**Your goal:**
Convert the entries below into a Markdown table with the columns "Row" and "Entry", numbering each non-blank line in order and skipping blank lines. Leave the pictures out of the table.

**Entries supplied:**
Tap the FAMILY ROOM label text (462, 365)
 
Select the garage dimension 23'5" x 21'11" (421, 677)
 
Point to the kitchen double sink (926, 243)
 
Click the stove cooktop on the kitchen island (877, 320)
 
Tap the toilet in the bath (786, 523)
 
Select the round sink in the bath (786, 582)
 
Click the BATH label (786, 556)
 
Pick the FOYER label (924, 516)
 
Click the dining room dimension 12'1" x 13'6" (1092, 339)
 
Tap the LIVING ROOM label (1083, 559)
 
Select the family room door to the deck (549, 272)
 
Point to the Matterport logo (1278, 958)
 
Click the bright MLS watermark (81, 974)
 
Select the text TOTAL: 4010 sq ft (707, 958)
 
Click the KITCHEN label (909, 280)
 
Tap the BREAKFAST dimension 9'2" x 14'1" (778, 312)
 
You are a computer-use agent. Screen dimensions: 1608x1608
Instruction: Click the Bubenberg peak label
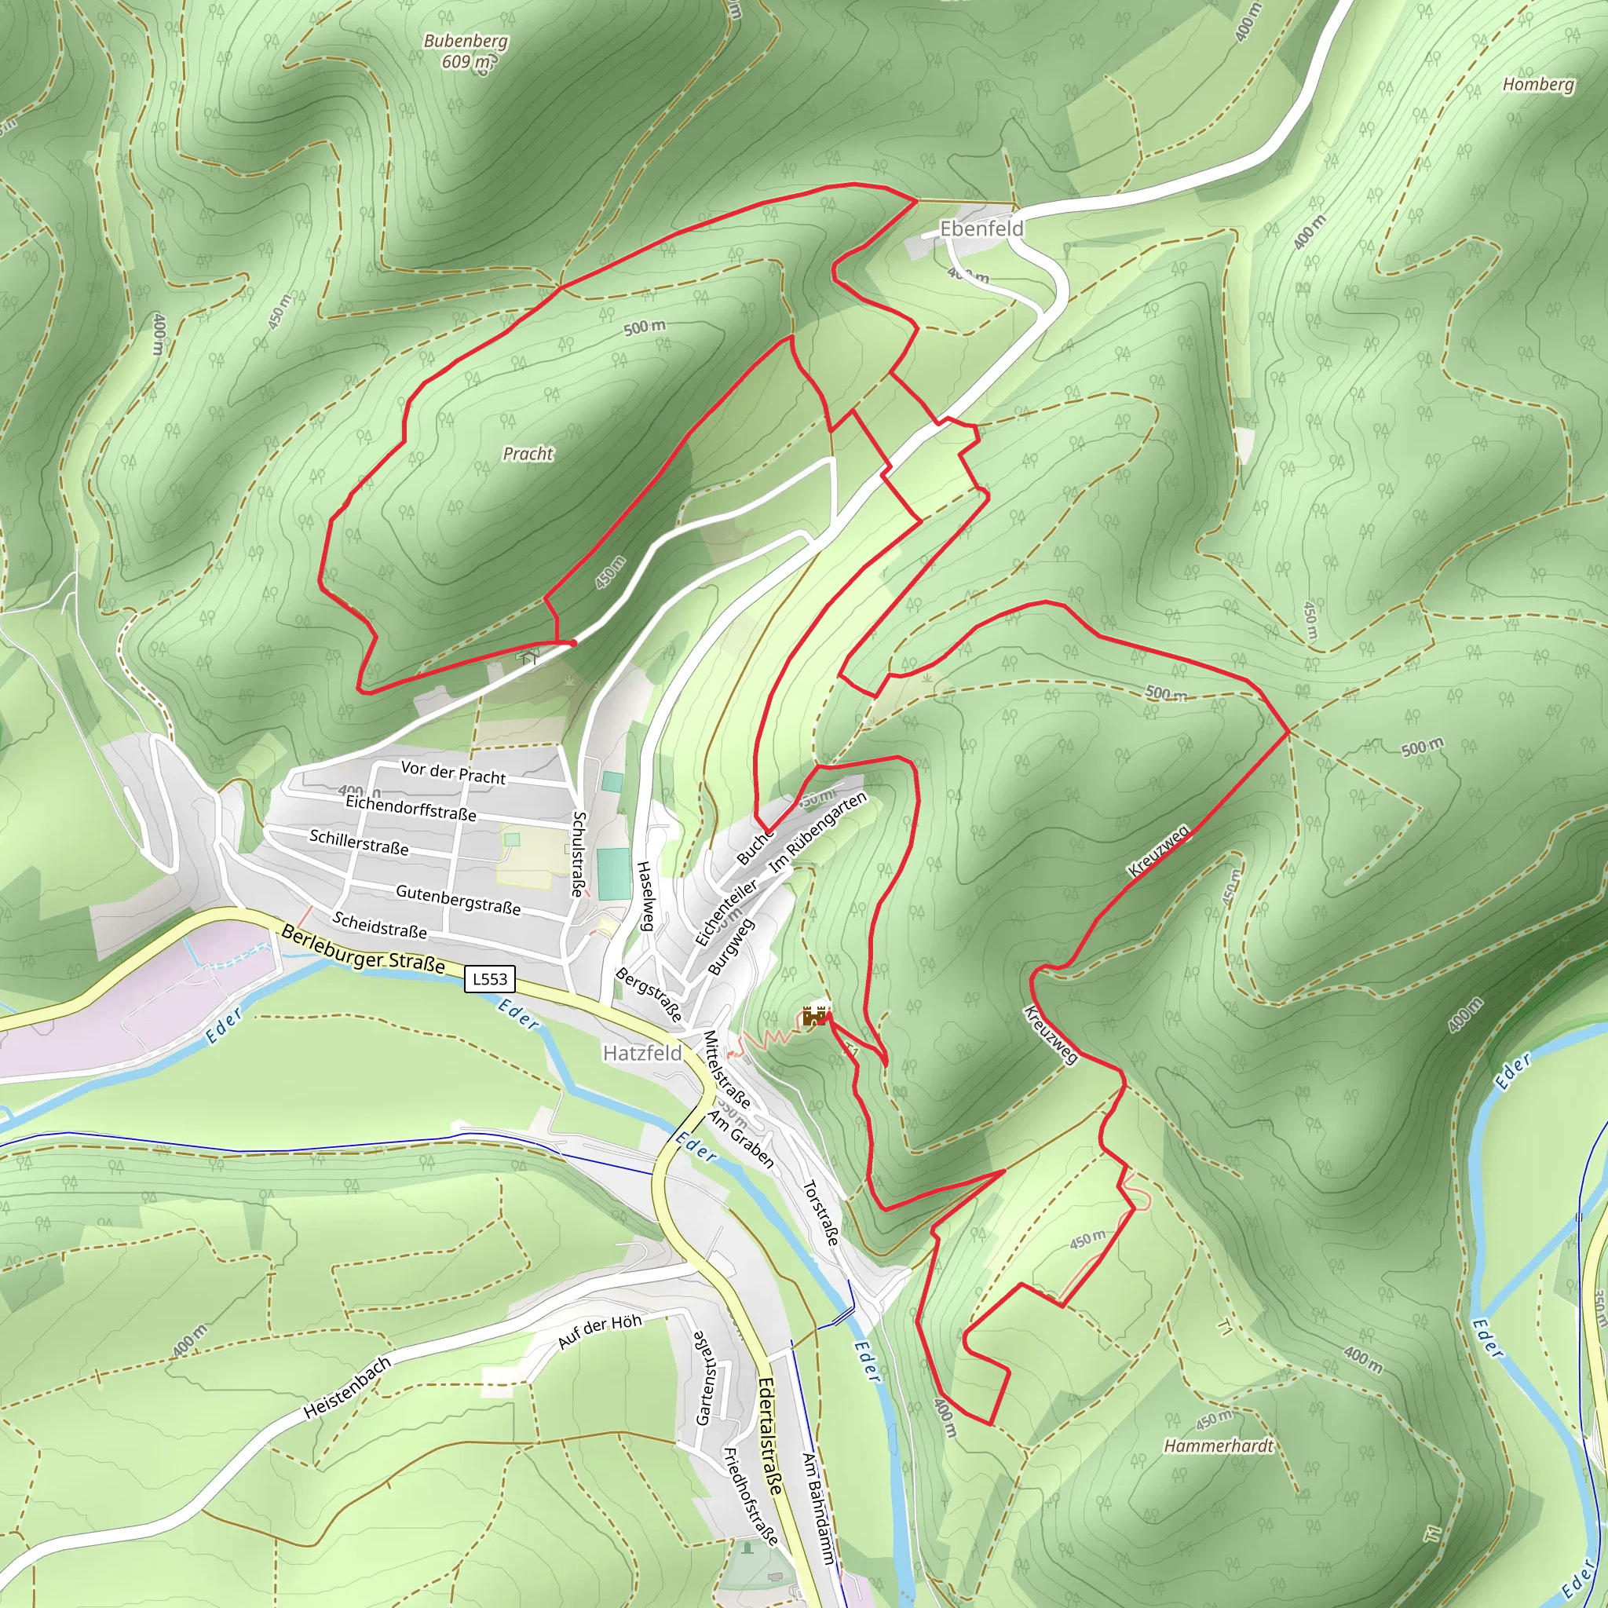[466, 51]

**Task solution:**
| Row | Entry |
|---|---|
| 1 | Tap the FAMILY ROOM label text (462, 365) |
| 2 | Select the garage dimension 23'5" x 21'11" (421, 677) |
| 3 | Point to the kitchen double sink (926, 243) |
| 4 | Click the stove cooktop on the kitchen island (877, 320) |
| 5 | Tap the toilet in the bath (786, 523) |
| 6 | Select the round sink in the bath (786, 582) |
| 7 | Click the BATH label (786, 556) |
| 8 | Pick the FOYER label (924, 516) |
| 9 | Click the dining room dimension 12'1" x 13'6" (1092, 339) |
| 10 | Tap the LIVING ROOM label (1083, 559) |
| 11 | Select the family room door to the deck (549, 272) |
| 12 | Point to the Matterport logo (1278, 958) |
| 13 | Click the bright MLS watermark (81, 974) |
| 14 | Select the text TOTAL: 4010 sq ft (707, 958) |
| 15 | Click the KITCHEN label (909, 280) |
| 16 | Tap the BREAKFAST dimension 9'2" x 14'1" (778, 312) |
| 17 | You are a computer-use agent. Screen dimensions: 1608x1608 |
| 18 | Instruction: Click the Bubenberg peak label |
| 19 | [466, 51] |